Mariken Wessels, Taking Off. Henry My Neighbor

JTF (just the facts): Published in 2015 by Art Paper Editions (here). Softcover, 330 pages, with hundreds of black and white and color reproductions. Aside from a short epilogue by the artist, there are no essays or texts included. In an edition of 1000. A special edition of the book (in an edition of 25) includes posters, prints, and other ephemera in a custom-printed wooden box (here). (Cover and spread shots below.)

Comments/Context: As archival investigation and reuse become increasingly popular strategies for contemporary photographers, the diversity of approaches being employed is starting to spread out. While many artists are simply using found imagery (either analog or digital) as available raw material for their own unrelated projects, others are staying much closer to the archive itself, attempting to piece together incomplete narratives or to reengage with lost stories that are buried amid the pictures. Reconstructions like these are built with the framework of the actual archival material, but then sequenced and presented in ways that highlight the artist’s vision – since we can never know the truth of the matter, we see the artist’s particular work as a kind of interpretative history, as one of many possible versions of what actually happened.
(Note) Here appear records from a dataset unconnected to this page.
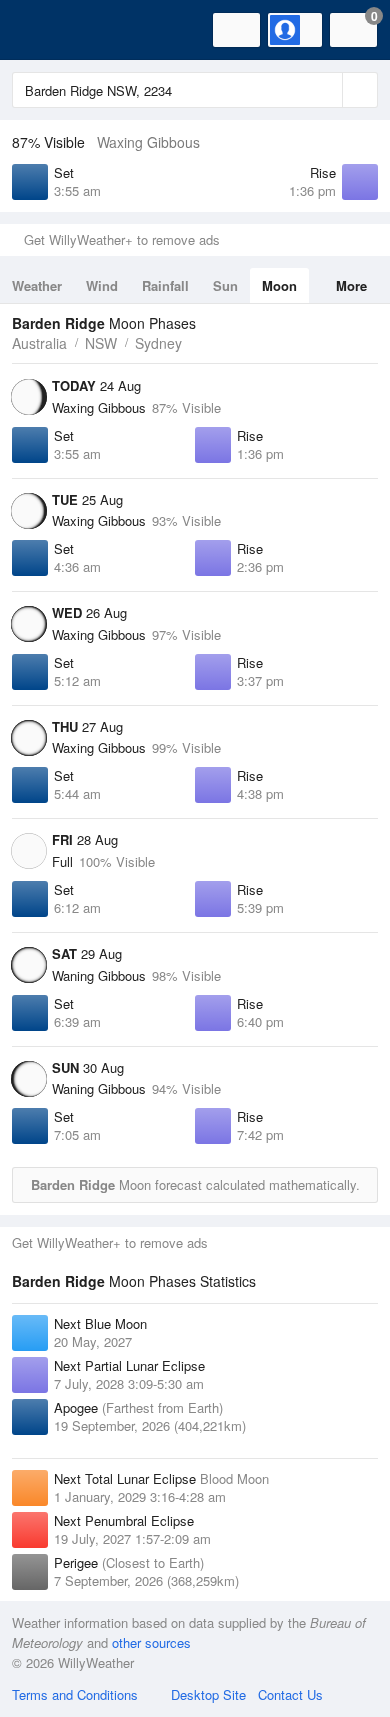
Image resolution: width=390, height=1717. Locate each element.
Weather (37, 285)
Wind (102, 285)
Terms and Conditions (75, 1694)
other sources (151, 1642)
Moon (279, 285)
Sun (225, 285)
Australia (39, 343)
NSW (101, 343)
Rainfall (165, 285)
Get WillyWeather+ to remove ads (122, 239)
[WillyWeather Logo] (45, 30)
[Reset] (325, 90)
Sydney (158, 343)
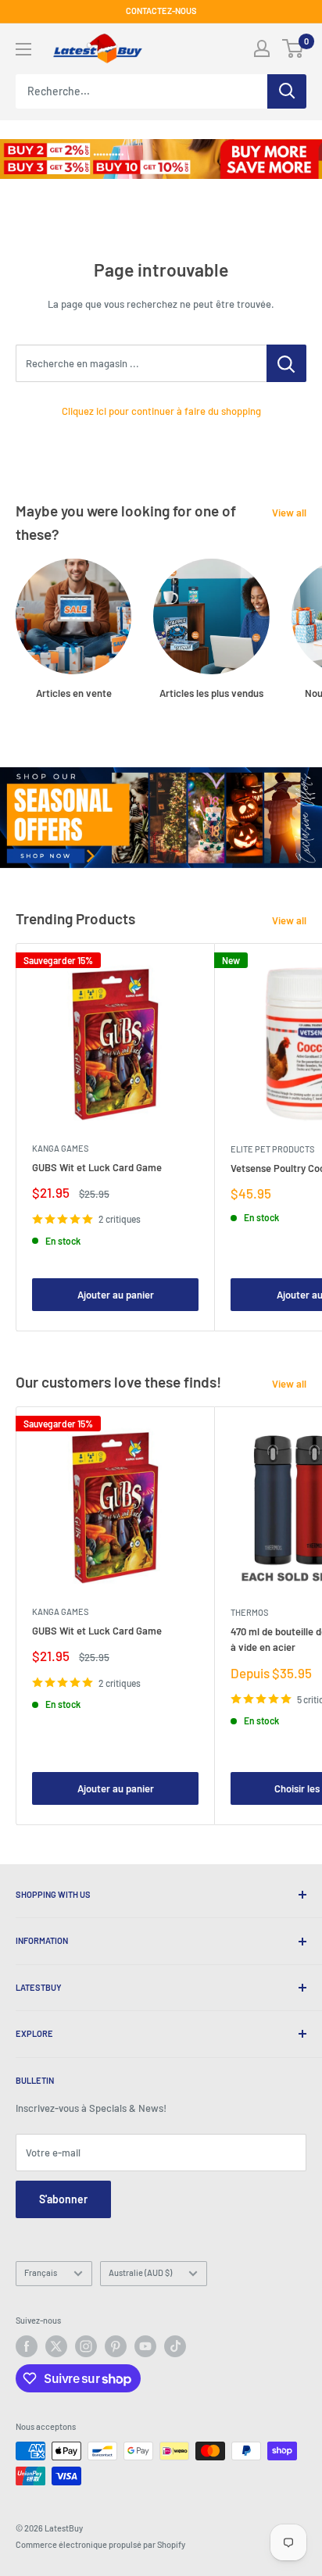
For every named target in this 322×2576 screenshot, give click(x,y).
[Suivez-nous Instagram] (86, 2346)
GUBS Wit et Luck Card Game (97, 1167)
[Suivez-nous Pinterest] (116, 2346)
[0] (293, 48)
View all (289, 512)
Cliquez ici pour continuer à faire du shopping (161, 411)
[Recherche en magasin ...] (286, 363)
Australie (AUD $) (140, 2272)
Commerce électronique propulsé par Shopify (100, 2544)
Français (40, 2272)
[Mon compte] (262, 48)
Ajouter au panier (115, 1294)
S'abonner (63, 2199)
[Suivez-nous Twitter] (56, 2346)
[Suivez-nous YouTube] (145, 2346)
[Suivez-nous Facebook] (27, 2346)
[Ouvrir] (23, 49)
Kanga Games (60, 1148)
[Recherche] (286, 91)
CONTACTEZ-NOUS (161, 10)
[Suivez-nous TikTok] (175, 2346)
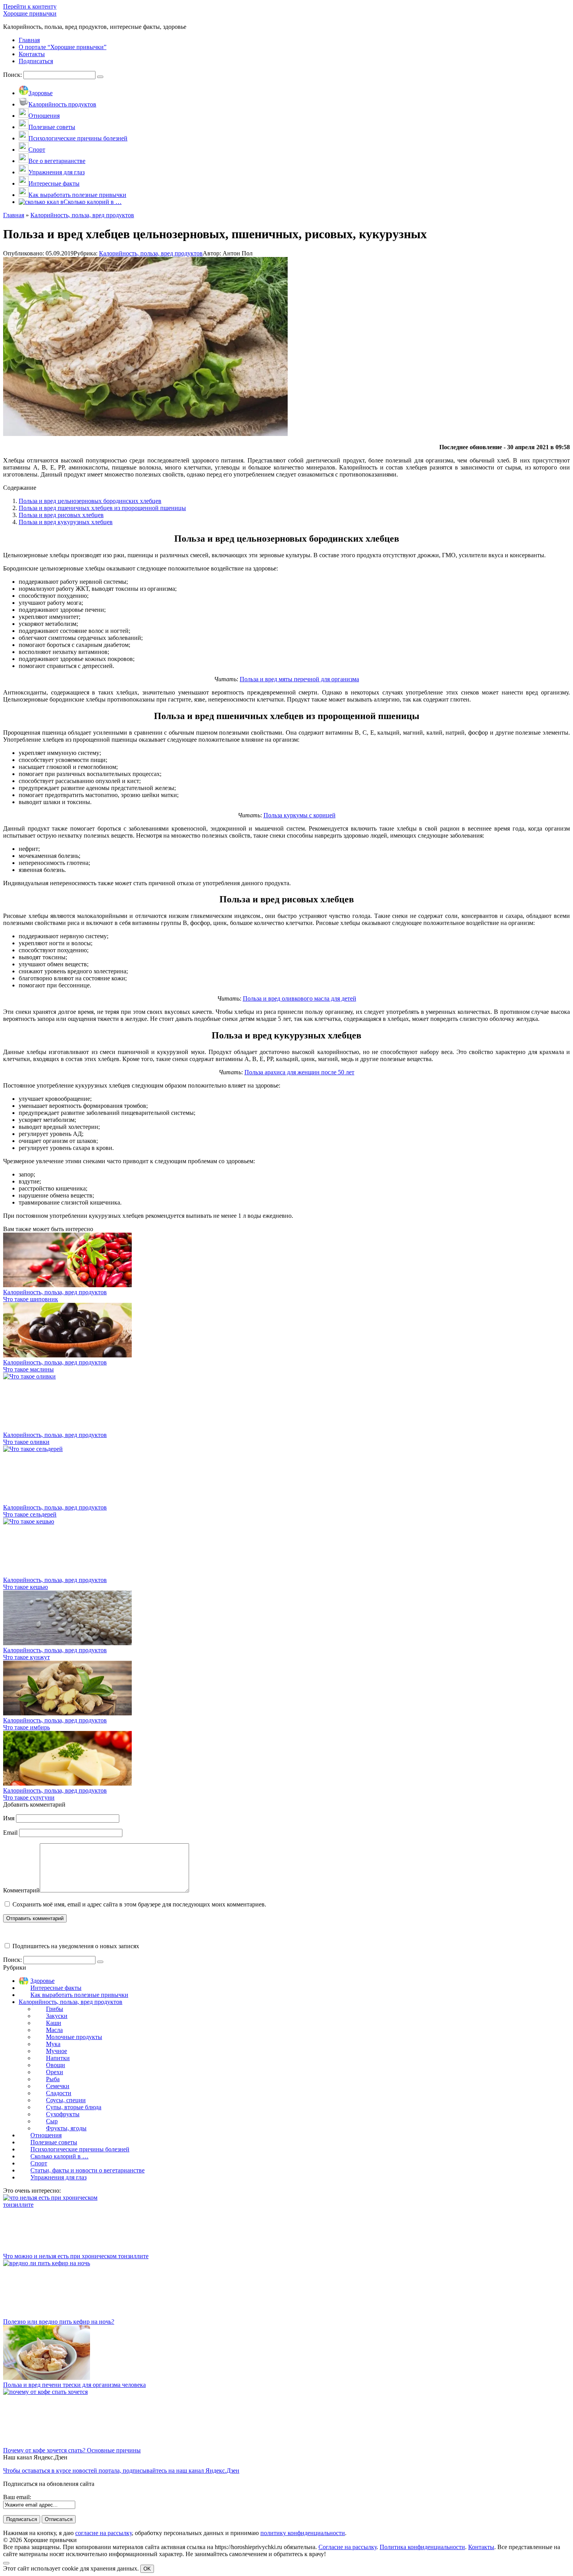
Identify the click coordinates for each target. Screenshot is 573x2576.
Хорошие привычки (30, 13)
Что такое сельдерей (30, 1514)
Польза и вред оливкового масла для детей (299, 998)
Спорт (38, 2163)
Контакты (481, 2547)
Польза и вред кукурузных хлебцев (66, 522)
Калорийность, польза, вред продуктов (151, 253)
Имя (8, 1818)
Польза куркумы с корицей (300, 815)
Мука (53, 2044)
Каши (53, 2023)
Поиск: (13, 74)
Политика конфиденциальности (422, 2547)
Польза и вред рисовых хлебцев (61, 515)
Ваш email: (17, 2497)
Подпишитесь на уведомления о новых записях (75, 1946)
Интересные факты (55, 1987)
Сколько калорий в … (59, 2156)
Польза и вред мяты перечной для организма (299, 679)
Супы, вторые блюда (73, 2107)
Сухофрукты (63, 2114)
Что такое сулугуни (29, 1797)
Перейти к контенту (30, 6)
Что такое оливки (26, 1442)
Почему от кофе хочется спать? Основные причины (72, 2450)
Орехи (54, 2072)
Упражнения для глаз (58, 2177)
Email (10, 1832)
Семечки (57, 2086)
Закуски (56, 2016)
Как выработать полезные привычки (79, 1994)
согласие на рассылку (103, 2533)
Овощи (55, 2065)
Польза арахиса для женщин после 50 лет (299, 1072)
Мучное (56, 2051)
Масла (54, 2030)
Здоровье (42, 1980)
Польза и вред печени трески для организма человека (74, 2384)
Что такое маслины (28, 1369)
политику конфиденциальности (302, 2533)
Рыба (53, 2079)
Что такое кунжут (26, 1657)
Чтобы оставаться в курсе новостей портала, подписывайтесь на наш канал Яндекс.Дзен (121, 2470)
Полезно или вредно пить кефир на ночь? (58, 2321)
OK (147, 2569)
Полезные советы (53, 2142)
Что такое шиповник (30, 1299)
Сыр (52, 2121)
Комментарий (21, 1890)
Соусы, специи (66, 2100)
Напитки (58, 2058)
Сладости (58, 2093)
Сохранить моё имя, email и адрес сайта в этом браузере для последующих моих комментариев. (139, 1904)
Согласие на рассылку (347, 2547)
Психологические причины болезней (79, 2149)
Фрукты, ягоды (66, 2128)
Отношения (46, 2135)
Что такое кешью (25, 1587)
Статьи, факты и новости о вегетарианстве (87, 2170)
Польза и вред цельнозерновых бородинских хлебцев (90, 501)
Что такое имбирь (26, 1727)
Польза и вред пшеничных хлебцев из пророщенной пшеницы (102, 508)
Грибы (54, 2009)
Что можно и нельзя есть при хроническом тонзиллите (76, 2256)
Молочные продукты (74, 2037)
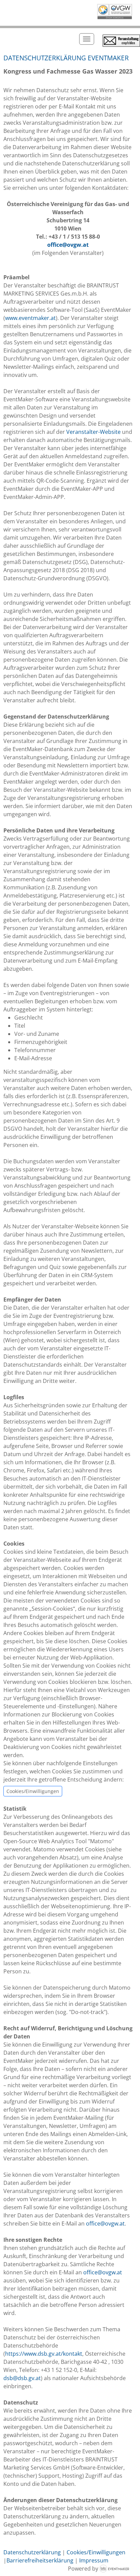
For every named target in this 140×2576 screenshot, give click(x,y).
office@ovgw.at (68, 244)
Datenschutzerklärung (32, 2552)
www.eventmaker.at (30, 318)
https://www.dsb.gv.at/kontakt (43, 2353)
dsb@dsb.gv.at (22, 2378)
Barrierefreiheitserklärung (39, 2560)
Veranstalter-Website (93, 432)
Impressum (93, 2560)
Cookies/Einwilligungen (32, 1791)
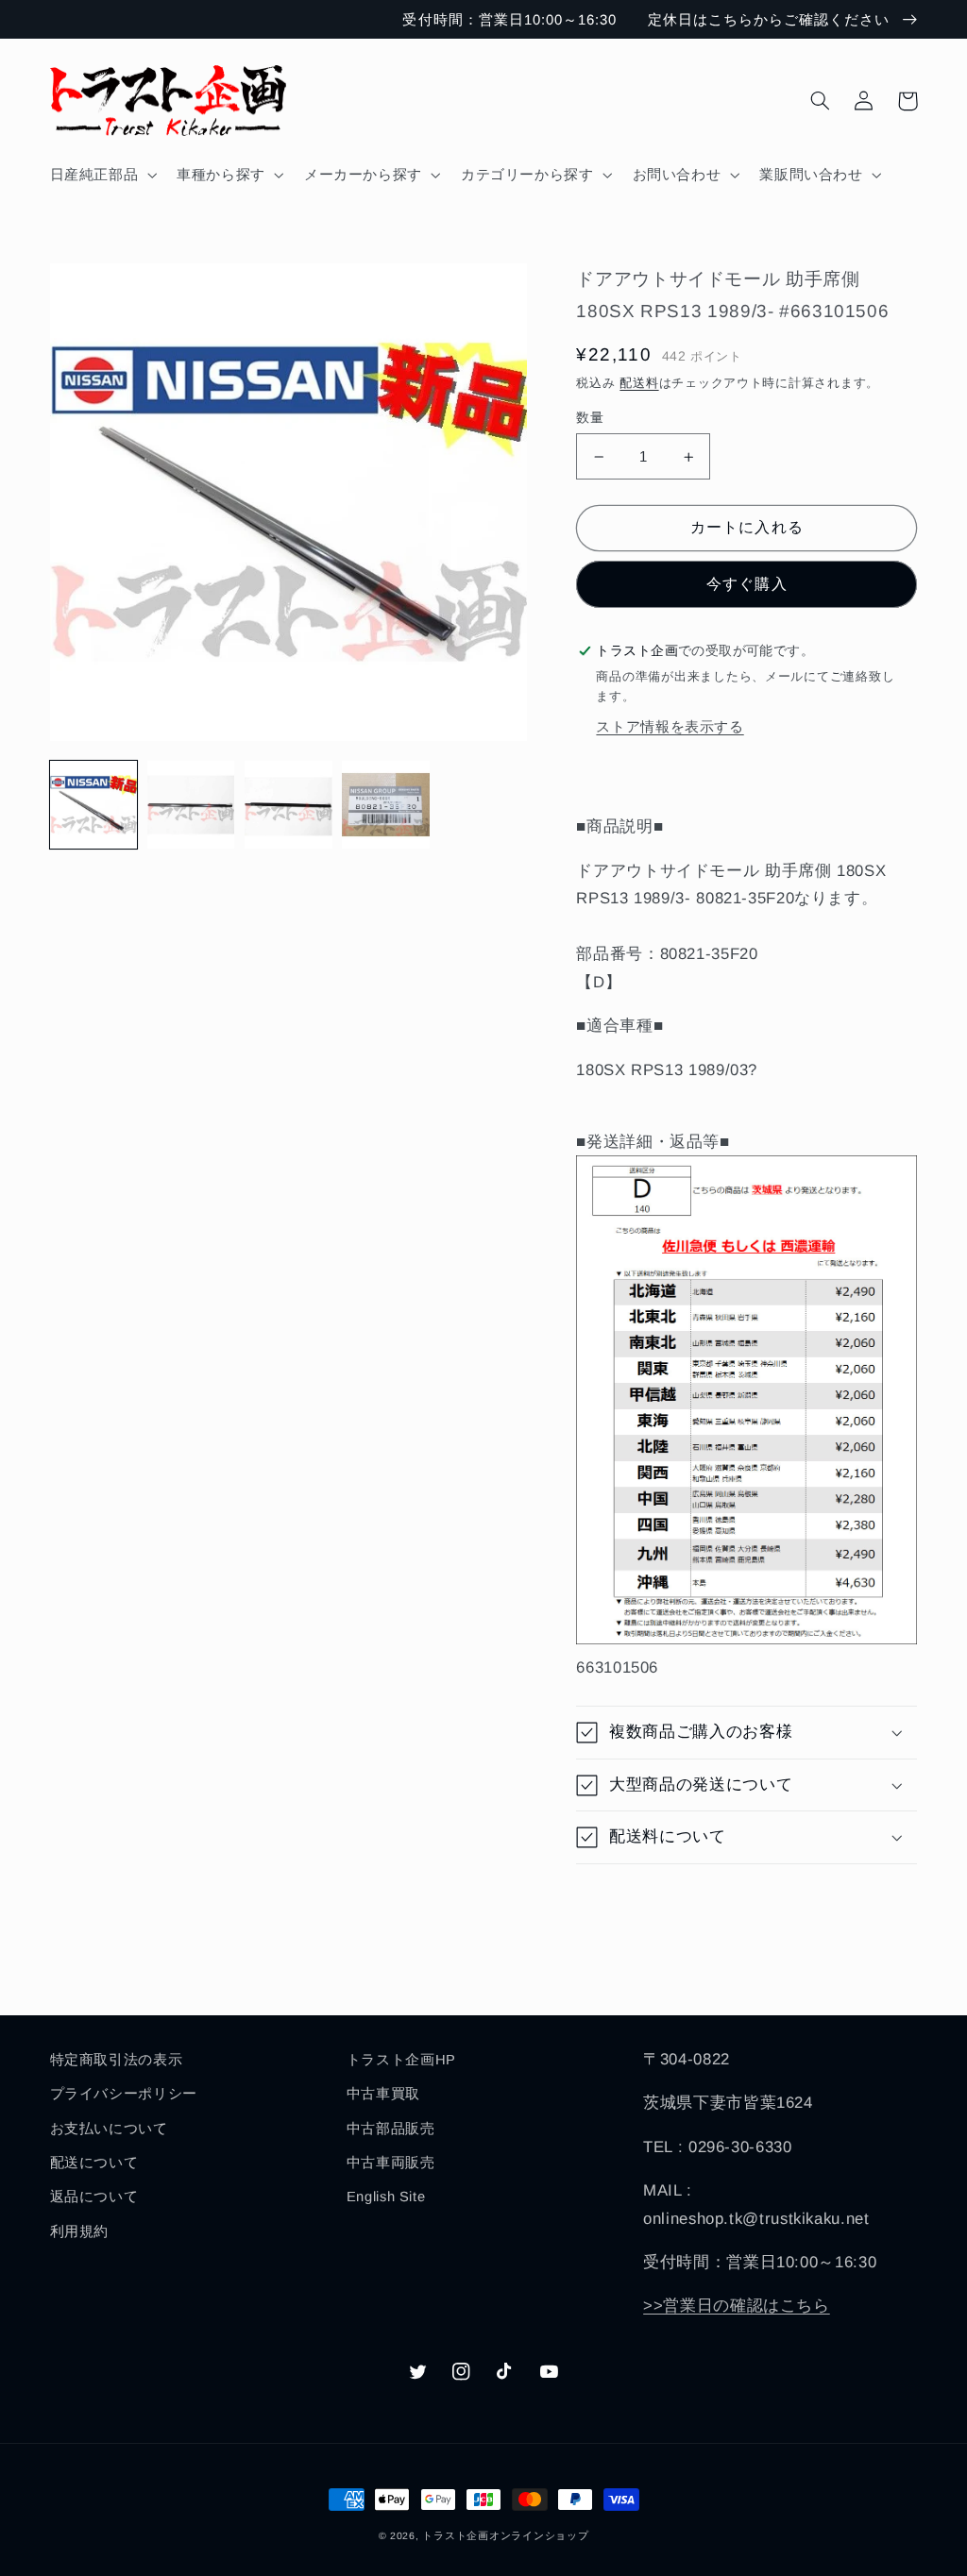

Mariken Wessels’ challenging new photobook gets inside the married lives of a seemingly ordinary middle aged couple (Martha and Henry), only to discover a rotting core of obsession that drives them apart and ultimately leads the husband further downward into his own convoluted compulsions. As organized by Wessels, their disturbing story probes our worst imaginings of the private secrets of our neighbors, those who seemed so normal in public but who were actually leading double lives.

After a handful of ominous scene-setting family photos, Henry takes out his camera and starts to make a few pictures of Martha in the bedroom. Martha isn’t noticeably beautiful, so these images (displayed in contact sheet like grids) initially feel like the intimate photos of supportive willing participants – she takes off her top, poses gamely, holds up her breasts, and lies back seductively while Henry snaps away incessantly. As the session goes on, her face betrays a sense of boredom and weariness; whatever anticipatory sexiness filled the air at the beginning has long ago disappeared.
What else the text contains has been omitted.